A mesma referência pode apresentar valores diferentes dependendo do ano de fabricação, condição, procedência, documentação, histórico de manutenção, configuração, acessórios e estado do conjunto.
“O comprador profissional não olha somente a referência. Ele analisa o ano, a condição, a procedência, a documentação, o histórico de manutenção e toda a configuração da peça. Dois relógios aparentemente iguais podem ter valores muito diferentes”, explica Renan Bastos.
Dessa forma, comparar apenas fotografias e preços publicados pode levar a uma avaliação incompleta. Um relógio anunciado por R$ 150 mil pode não ser comparável a outro negociado por R$ 110 mil. Da mesma forma, uma peça anunciada por R$ 200 mil pode não estar realmente disponível para compra naquele valor.
O prejuízo muitas vezes aparece na revenda Em muitos casos, o consumidor só percebe que utilizou uma referência equivocada quando tenta vender ou trocar o relógio.
Nesse momento, compradores profissionais consideram o preço praticado naquele período, a liquidez da referência e as características específicas da peça.

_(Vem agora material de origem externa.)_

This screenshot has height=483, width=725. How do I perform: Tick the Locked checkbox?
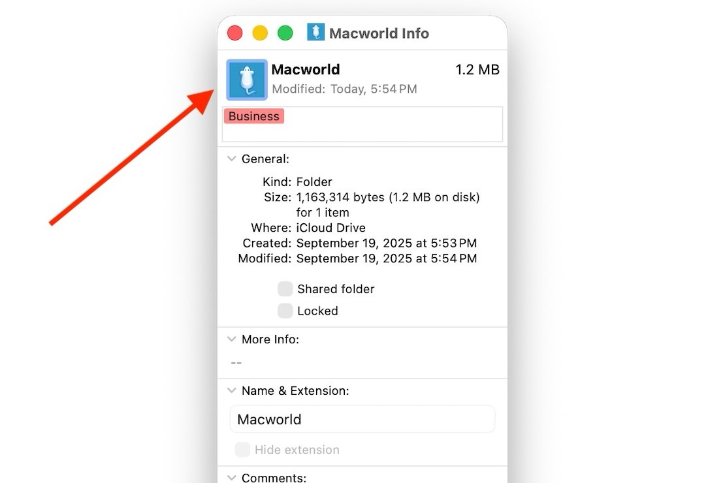[285, 311]
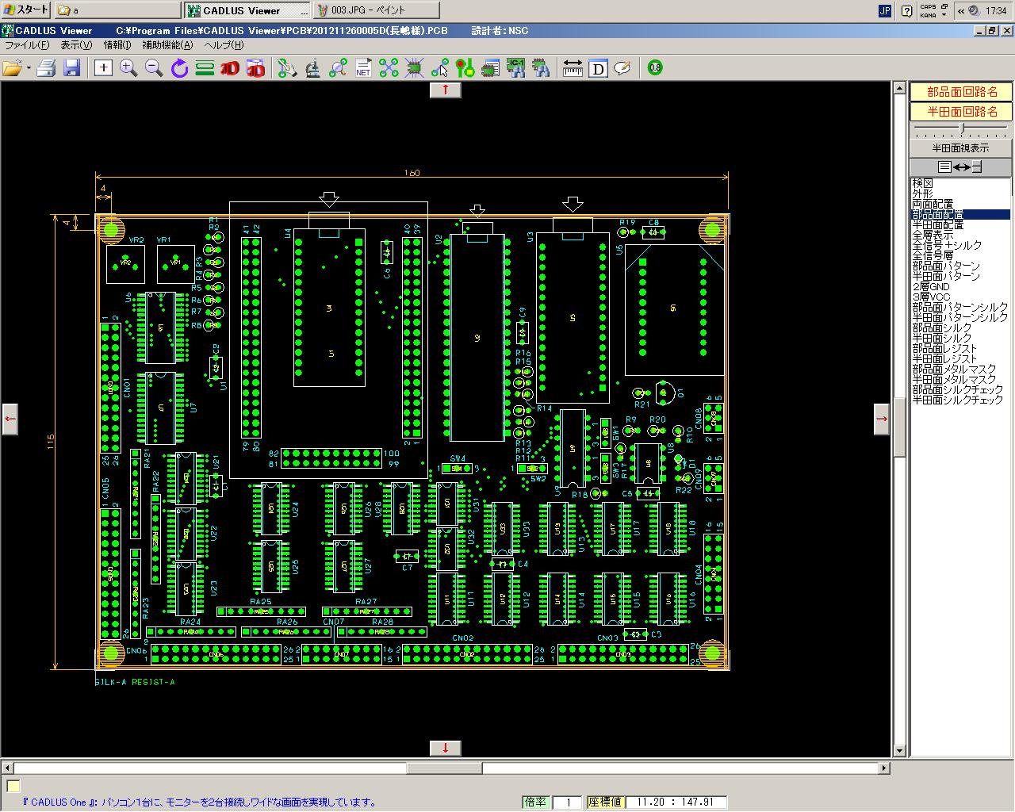Toggle the 半田面回路名 button
The height and width of the screenshot is (812, 1015).
tap(961, 112)
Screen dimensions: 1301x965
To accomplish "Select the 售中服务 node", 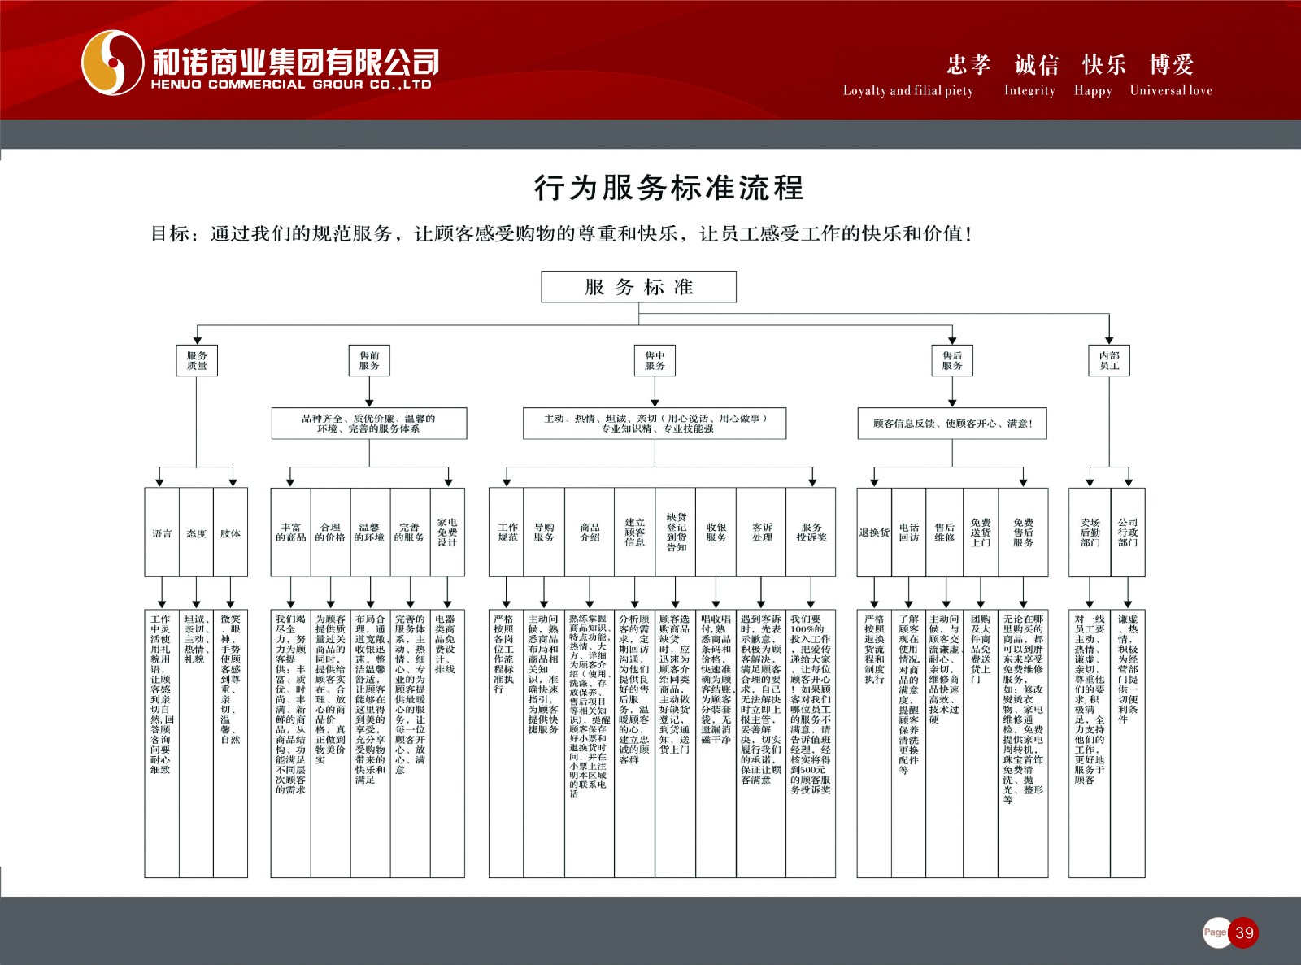I will pyautogui.click(x=655, y=360).
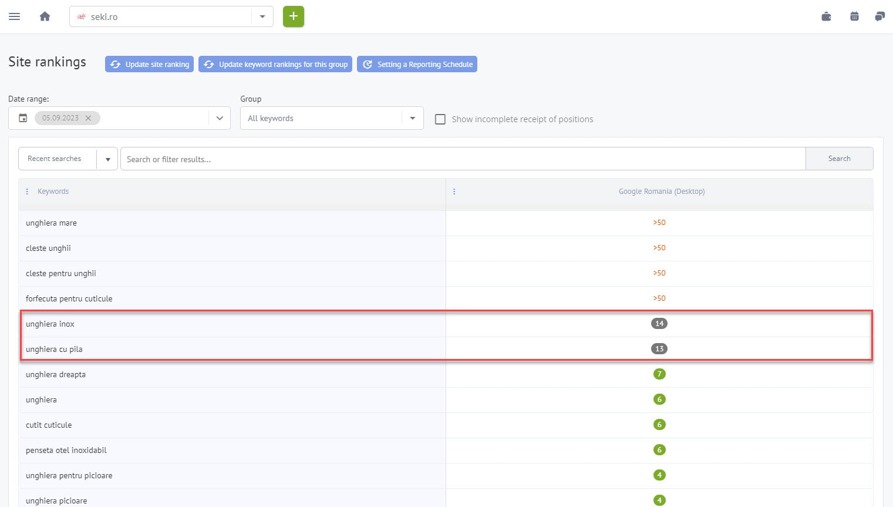Expand the Date range dropdown chevron

tap(220, 118)
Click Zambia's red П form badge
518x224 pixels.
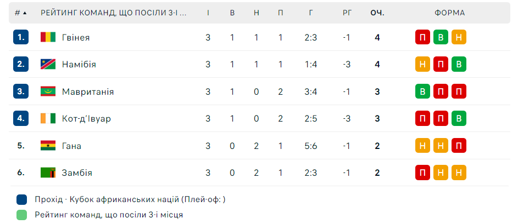point(422,173)
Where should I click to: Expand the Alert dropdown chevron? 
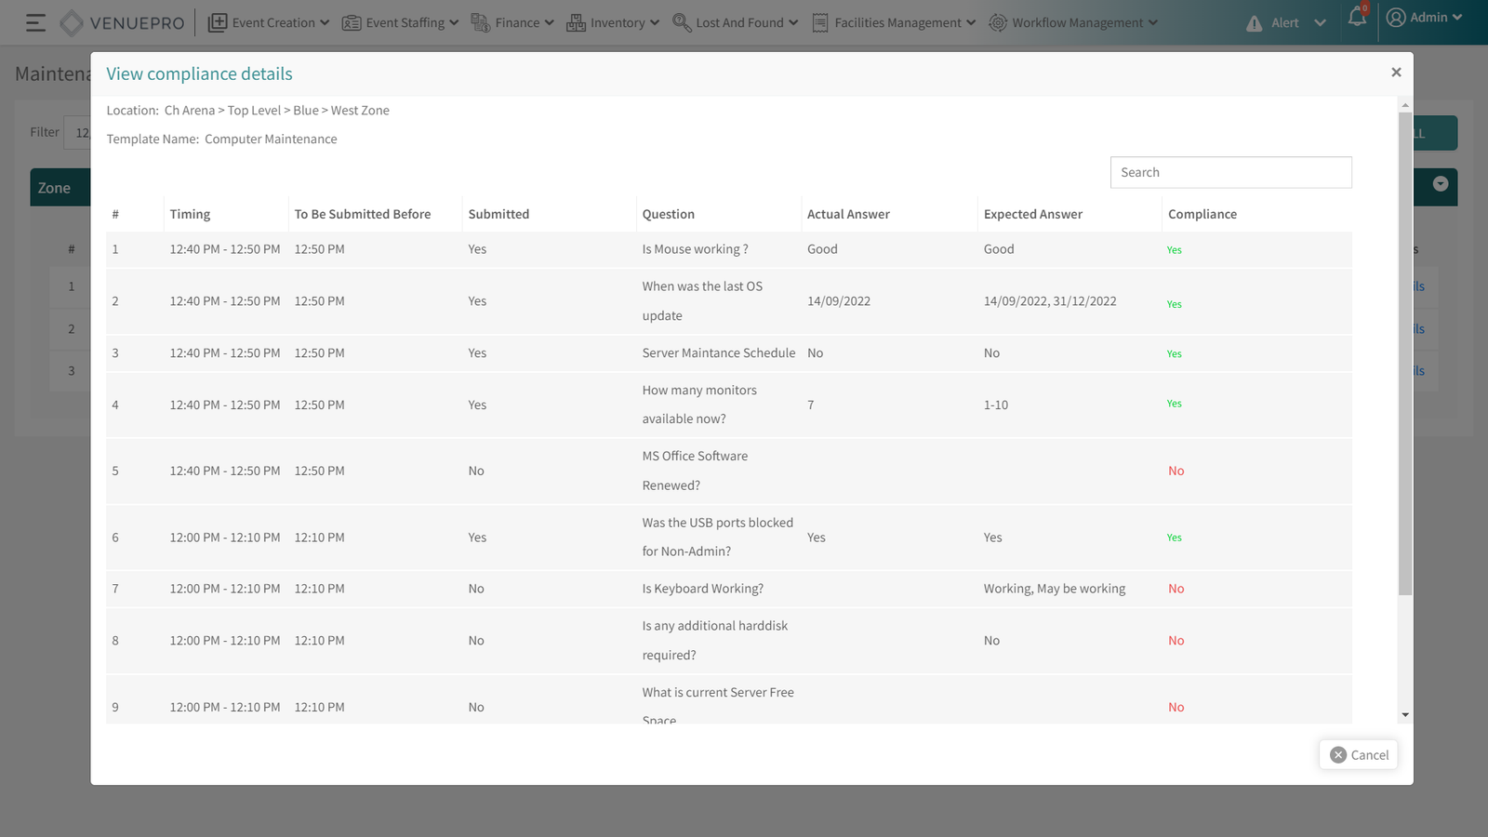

O valor pago originalmente pelo consumidor não determina quanto o mercado estará disposto a pagar.
“É na hora de vender que muita gente se depara com a realidade. A pessoa acreditava que o relógio valia determinado valor porque essa foi a referência encontrada quando comprou. Depois descobre que o mercado estava negociando em outro patamar”, afirma Renan.
Se o relógio foi comprado por R$ 140 mil, mas peças equivalentes estão sendo negociadas por aproximadamente R$ 110 mil, o proprietário poderá enfrentar uma perda relevante ao tentar liquidar o ativo.
Por outro lado, o consumidor que acreditou poder comprar uma peça por R$ 200 mil também pode perder tempo e tomar decisões erradas ao perseguir uma oferta que já não existe.
Em um mercado no qual determinadas peças custam dezenas ou centenas de milhares de reais ou dólares, uma diferença de poucos pontos percentuais já pode representar uma perda significativa.
Segundo Renan Bastos, a falta de atualização e de clareza sobre os preços praticados é um dos principais problemas do mercado de relógios de luxo.
“Hoje existem milhares de preços disponíveis na internet, mas muitos deles não estão atualizados ou não representam uma negociação real. Um dos pontos que estamos trabalhando para resolver na RC Crown é justamente organizar essas informações e oferecer mais clareza sobre o que está realmente disponível no mercado, em que condições e por qual faixa de preço uma peça pode ser negociada de forma justa”, conclui.